Why Sue Gray's salary has sparked fury in Labour

6 hours ago
Photo by Charles McQuillan/Getty Images.

Back in August, parts of Westminster became fixated with the narrative that Sue Gray, Downing Street’s chief of staff, was at war with Morgan McSweeney, Keir Starmer’s head of political strategy. I was sceptical, it somehow felt too convenient – an attempt to recreate the Blair-Brown feud by proxy. 

Sue Gray - Figure 1
Photo New Statesman

I asked Labour aides across government what was really going on. “It’s not Sue vs Morgan; it’s Sue vs everyone,” I was repeatedly told. As I first revealed on 28 August, special advisers are unionising over pay and other grievances. After an exhausting election year, many were outraged to discover that they would be paid less than in opposition and less than their Conservative predecessors.

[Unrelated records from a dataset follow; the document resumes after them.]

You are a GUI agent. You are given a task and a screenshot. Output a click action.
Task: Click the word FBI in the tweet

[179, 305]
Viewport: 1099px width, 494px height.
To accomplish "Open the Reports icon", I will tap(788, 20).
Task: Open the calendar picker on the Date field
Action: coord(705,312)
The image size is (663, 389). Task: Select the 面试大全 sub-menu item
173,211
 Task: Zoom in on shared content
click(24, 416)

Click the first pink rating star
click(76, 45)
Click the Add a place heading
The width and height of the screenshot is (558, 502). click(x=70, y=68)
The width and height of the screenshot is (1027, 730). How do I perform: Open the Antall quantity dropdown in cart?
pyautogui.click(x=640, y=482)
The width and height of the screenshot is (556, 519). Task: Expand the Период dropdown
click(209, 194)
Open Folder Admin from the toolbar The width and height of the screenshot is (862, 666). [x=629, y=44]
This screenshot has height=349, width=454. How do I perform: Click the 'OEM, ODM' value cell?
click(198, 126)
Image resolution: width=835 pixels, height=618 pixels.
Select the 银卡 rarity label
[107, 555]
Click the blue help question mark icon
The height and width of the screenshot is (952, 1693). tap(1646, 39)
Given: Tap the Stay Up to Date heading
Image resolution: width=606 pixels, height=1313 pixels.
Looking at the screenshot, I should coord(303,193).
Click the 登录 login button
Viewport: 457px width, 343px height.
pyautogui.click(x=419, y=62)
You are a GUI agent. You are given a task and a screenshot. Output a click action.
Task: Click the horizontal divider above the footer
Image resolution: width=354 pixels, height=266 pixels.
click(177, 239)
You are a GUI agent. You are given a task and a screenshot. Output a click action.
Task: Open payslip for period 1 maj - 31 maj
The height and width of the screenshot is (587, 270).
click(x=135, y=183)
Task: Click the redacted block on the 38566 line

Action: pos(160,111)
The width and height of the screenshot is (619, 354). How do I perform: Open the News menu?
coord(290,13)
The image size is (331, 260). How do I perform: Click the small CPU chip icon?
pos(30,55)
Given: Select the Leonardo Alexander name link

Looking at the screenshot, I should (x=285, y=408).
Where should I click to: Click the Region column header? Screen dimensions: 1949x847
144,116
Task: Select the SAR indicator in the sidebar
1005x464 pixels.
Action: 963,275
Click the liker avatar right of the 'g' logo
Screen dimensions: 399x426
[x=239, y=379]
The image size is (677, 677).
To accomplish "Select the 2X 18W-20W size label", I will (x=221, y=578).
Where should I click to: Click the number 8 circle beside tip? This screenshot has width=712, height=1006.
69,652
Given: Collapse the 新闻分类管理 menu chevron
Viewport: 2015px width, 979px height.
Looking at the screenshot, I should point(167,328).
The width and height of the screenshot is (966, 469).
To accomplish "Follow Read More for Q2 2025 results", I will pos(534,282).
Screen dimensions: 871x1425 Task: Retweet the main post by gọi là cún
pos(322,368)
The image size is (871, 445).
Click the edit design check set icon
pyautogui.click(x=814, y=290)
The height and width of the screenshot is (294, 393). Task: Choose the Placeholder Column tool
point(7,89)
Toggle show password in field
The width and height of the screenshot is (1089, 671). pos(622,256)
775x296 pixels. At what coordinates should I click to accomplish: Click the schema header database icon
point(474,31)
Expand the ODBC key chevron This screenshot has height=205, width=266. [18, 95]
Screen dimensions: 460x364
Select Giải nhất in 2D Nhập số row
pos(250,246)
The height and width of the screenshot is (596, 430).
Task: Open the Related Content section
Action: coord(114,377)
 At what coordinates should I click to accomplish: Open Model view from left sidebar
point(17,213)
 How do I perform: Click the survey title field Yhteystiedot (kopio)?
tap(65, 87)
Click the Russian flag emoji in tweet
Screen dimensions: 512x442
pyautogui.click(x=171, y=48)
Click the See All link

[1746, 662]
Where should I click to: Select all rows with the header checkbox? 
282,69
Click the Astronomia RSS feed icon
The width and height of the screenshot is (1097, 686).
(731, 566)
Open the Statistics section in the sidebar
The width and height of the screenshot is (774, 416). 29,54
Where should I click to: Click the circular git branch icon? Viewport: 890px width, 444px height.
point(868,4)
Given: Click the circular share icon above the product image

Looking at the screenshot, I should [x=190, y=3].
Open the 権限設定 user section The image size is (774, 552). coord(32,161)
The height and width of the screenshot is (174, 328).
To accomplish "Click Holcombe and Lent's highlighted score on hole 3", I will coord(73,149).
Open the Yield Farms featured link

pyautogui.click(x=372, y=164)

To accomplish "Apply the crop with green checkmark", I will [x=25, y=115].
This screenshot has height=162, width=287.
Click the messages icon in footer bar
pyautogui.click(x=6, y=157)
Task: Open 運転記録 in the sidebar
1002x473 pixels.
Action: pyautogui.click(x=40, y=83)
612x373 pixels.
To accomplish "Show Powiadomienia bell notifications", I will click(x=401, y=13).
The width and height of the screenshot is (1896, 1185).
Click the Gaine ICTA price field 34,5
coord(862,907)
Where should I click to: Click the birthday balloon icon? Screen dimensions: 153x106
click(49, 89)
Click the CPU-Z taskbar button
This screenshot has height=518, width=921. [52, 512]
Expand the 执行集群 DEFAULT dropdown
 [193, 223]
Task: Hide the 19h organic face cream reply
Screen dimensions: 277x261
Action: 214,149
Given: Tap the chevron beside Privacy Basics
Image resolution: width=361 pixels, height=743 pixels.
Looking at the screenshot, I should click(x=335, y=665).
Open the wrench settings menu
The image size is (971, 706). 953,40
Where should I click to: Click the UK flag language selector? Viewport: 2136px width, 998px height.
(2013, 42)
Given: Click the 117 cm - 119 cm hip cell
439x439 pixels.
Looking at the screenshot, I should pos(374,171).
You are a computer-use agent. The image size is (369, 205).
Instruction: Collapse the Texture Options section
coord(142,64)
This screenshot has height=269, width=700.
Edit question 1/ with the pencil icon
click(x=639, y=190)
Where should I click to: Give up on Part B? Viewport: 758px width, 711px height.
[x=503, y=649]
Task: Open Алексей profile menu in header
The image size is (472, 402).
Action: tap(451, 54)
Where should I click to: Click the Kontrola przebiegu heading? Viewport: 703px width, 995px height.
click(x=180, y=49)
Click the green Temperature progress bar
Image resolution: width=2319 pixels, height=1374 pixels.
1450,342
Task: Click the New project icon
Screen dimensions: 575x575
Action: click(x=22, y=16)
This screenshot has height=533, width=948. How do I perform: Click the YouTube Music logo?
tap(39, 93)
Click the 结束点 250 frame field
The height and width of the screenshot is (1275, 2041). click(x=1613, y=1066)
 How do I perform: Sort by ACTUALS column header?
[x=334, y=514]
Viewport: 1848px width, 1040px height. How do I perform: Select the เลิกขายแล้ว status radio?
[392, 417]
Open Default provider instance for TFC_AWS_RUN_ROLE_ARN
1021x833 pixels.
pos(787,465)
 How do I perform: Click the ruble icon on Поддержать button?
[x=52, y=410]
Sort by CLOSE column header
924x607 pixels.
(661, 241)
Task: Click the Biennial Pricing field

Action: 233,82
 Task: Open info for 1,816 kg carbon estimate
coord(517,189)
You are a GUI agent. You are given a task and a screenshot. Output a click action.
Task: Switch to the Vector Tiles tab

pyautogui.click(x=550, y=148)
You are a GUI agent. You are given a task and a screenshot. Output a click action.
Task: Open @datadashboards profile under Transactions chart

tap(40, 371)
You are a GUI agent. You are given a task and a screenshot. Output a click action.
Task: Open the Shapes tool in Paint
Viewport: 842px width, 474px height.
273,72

This had the effect of challenging two competing narratives: that the struggle between Gray and McSweeney defined government (though Whitehall veterans are struck that they report separately to Starmer), and that the animosity towards Gray was purely personal (with her cast as a 21st-century Marcia Williams). These were differences of substance, not just of style.

It’s in this context that the BBC’s exclusive on Gray’s pay must be seen. On one level, the news is unsurprising. Gray, a Whitehall veteran, is paid a salary of £170,000 (comparable to that earned by Dominic Cummings in 2020 once adjusted for inflation). But in the fraught Labour climate, the story is incendiary. Special advisers’ complaint is precisely that they are paid less than their Tory predecessors; Gray is paid more than any adviser in history. It’s the relative, not the absolute pay that matters here (Gray, crucially, sits on the four-person committee that sets adviser salaries).

A government source denied the BBC’s claim that Gray was advised to “go for a few thousand pounds less than the Prime Minister to avoid this very story”.

“This allegation is categorically untrue,” they said. “Sue Gray had no involvement in any decision on her pay. She was informed of her salary after this had been set.”

The rise in Gray’s salary is thought to have been signed off by Starmer, who remains fiercely loyal to his chief of staff. But the process is now less important than the reality: an evermore dysfunctional administration. Vituperative briefings are filling the media (“Sue Gray is the only pensioner better off under Labour,” a senior party source acidly remarked yesterday). Advisers are refusing to sign contracts. A two-month-old government is at war with itself.

It’s worth stating that Gray has her defenders. Ministers say that having seen Whitehall up close, they believe her insider knowledge is more essential than ever. When I recently interviewed Sadiq Khan he praised Gray as a “game-changer” for transforming relations between Starmer and the metro mayors. 

But the word that MPs from all wings of Labour use is “unsustainable”. One Starmer ally observed to me: “Why take on spads? There was so much goodwill around Sue. It’s now become about competence.” 

A No 10 insider said simply: “Somebody has to hit the maximum chaos button.” The question is: who will?